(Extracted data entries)
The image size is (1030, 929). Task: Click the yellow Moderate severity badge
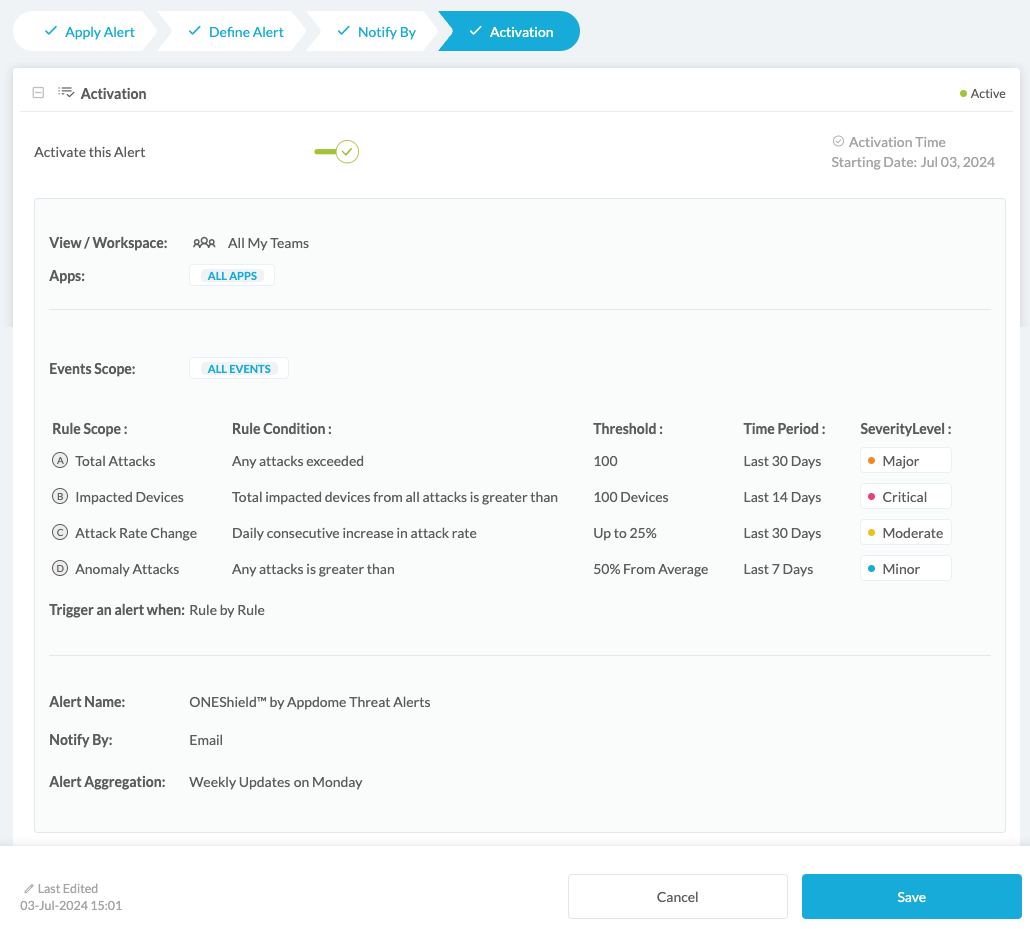point(905,533)
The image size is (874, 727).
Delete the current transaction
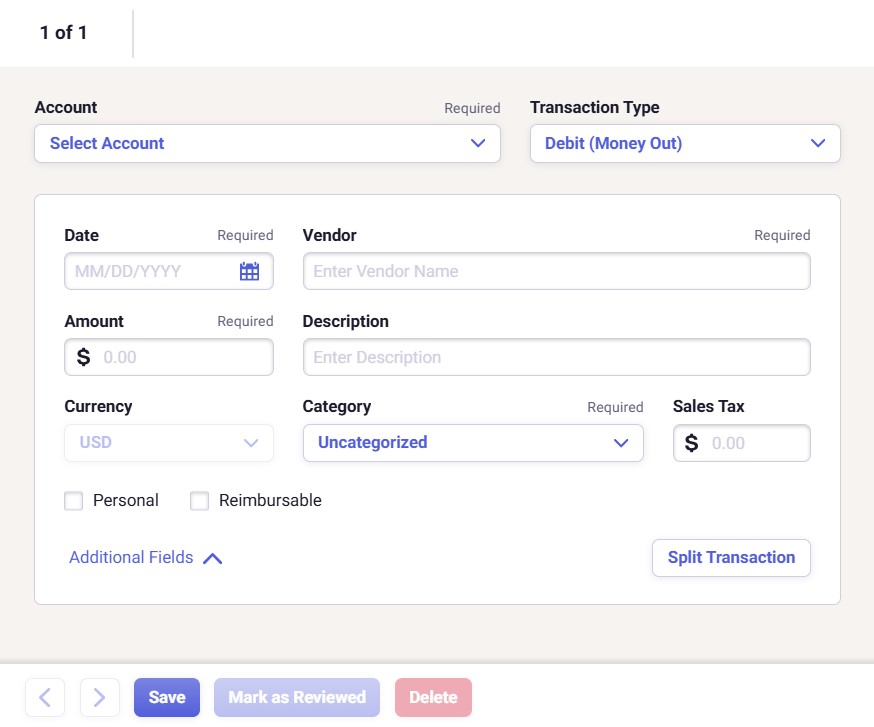433,697
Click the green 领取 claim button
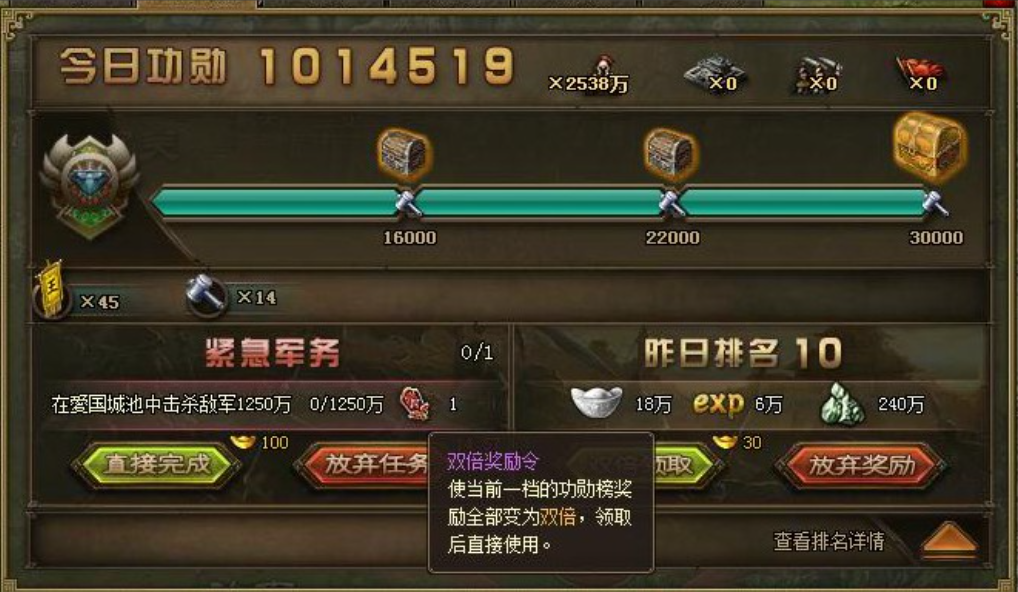The height and width of the screenshot is (592, 1018). (686, 465)
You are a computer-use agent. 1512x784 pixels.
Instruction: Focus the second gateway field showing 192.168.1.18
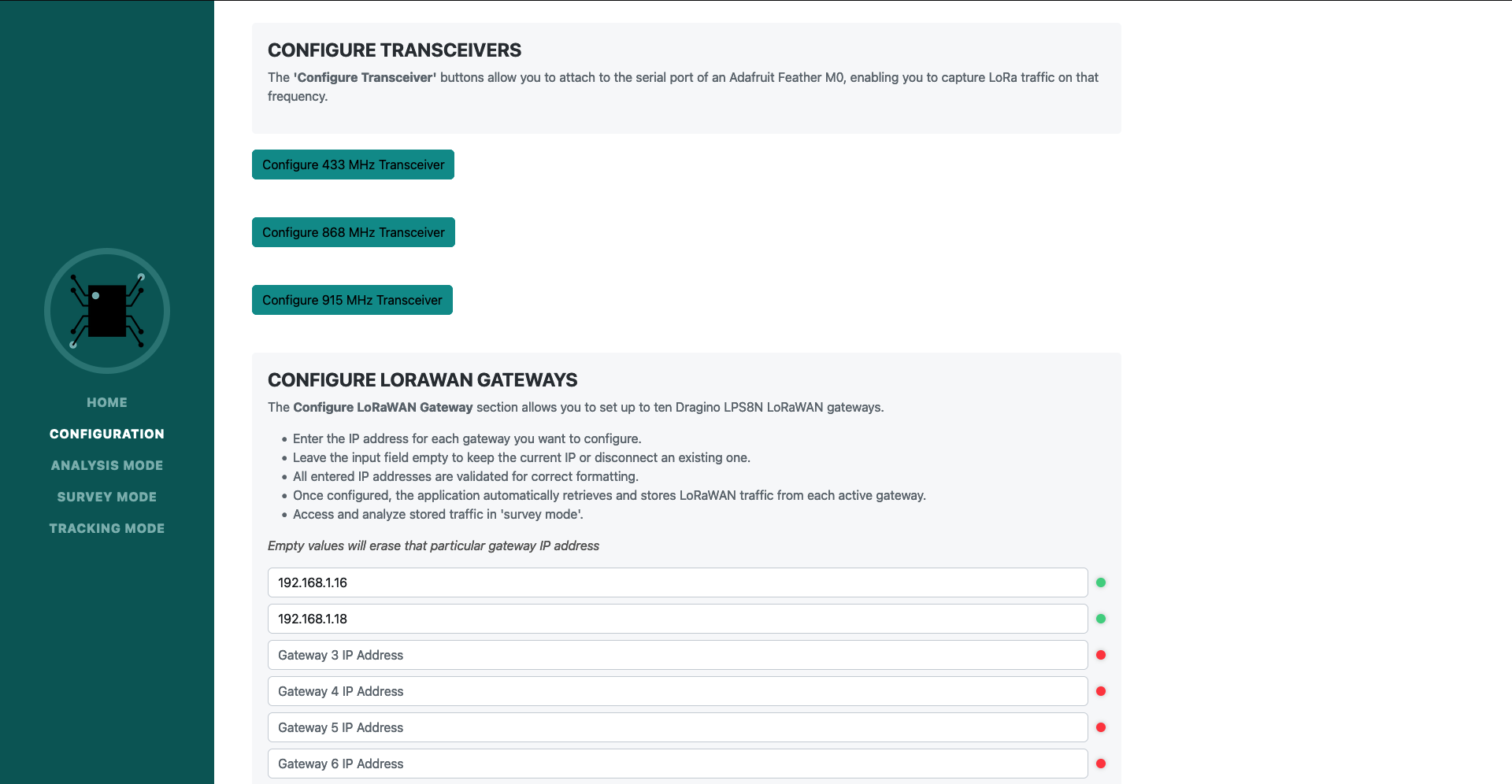[677, 619]
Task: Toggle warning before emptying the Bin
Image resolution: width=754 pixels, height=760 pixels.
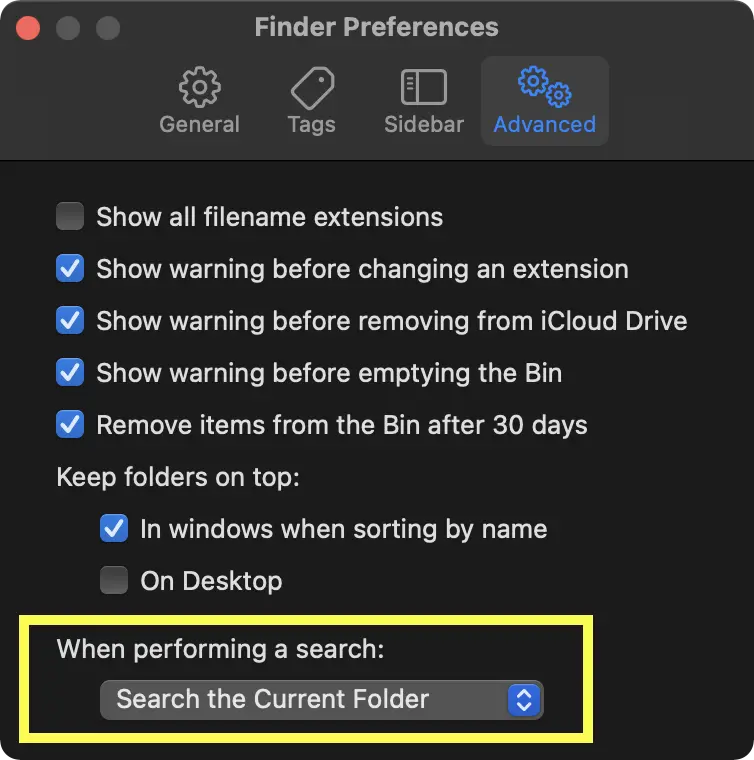Action: click(x=70, y=373)
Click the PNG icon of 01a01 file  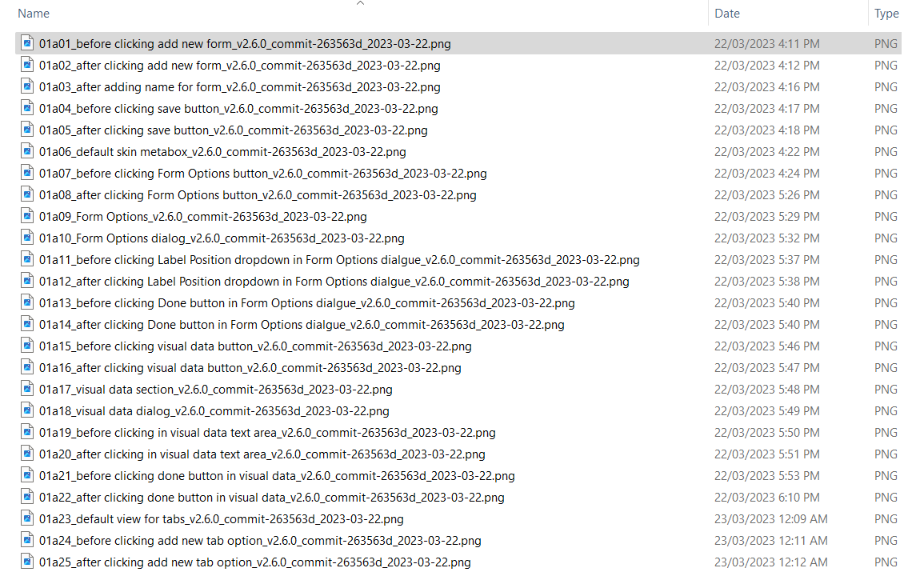(28, 44)
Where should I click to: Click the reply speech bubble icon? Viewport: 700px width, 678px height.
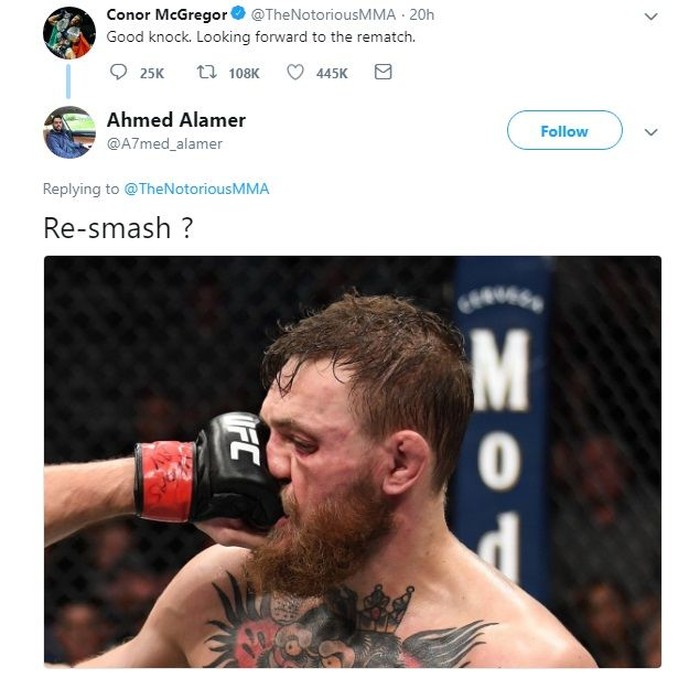click(118, 72)
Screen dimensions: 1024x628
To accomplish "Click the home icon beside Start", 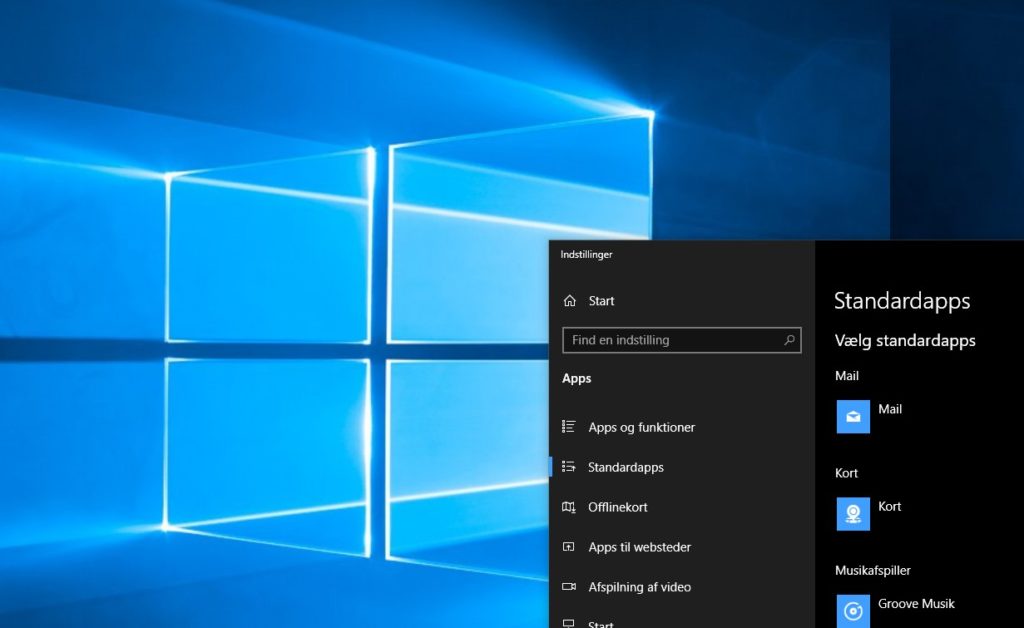I will pyautogui.click(x=571, y=300).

• [Work to be completed] Only exact lines belong in the answer: those from the beginning of the entries above through the line holding "Task: Toggle warning before emptying the Bin", with no pictures.

• [Result]
The image size is (1030, 929). Task: Click the yellow Moderate severity badge
point(905,533)
The image size is (874, 727).
Delete the current transaction
433,697
Click the green 领取 claim button
The height and width of the screenshot is (592, 1018). (686, 465)
You are a computer-use agent. 1512x784 pixels.
Instruction: Focus the second gateway field showing 192.168.1.18
[677, 619]
Task: Toggle warning before emptying the Bin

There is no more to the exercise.